"""

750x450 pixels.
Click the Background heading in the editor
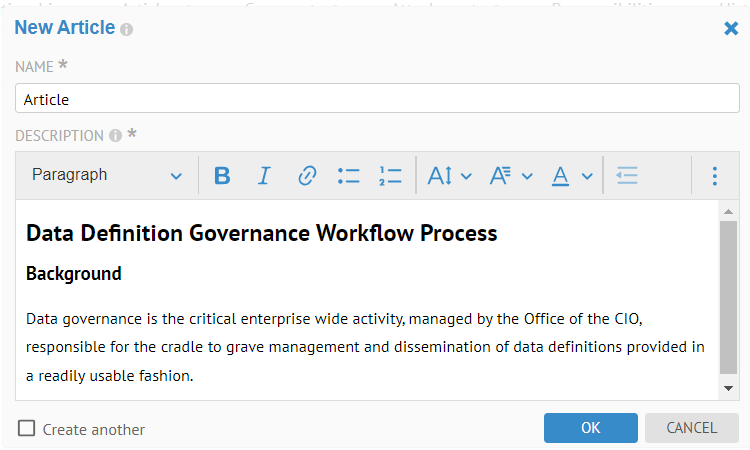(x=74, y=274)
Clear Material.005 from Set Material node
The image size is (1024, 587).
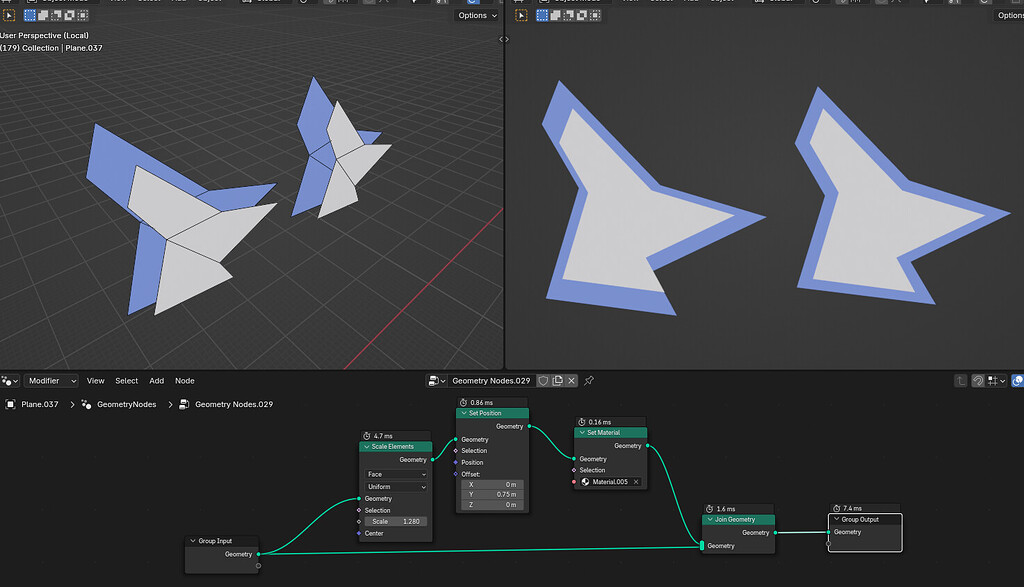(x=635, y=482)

"""

Each line above should be output exactly, apart from the pictures.

750x450 pixels.
Click the Background heading in the editor
(x=74, y=274)
Clear Material.005 from Set Material node
The image size is (1024, 587).
(x=635, y=482)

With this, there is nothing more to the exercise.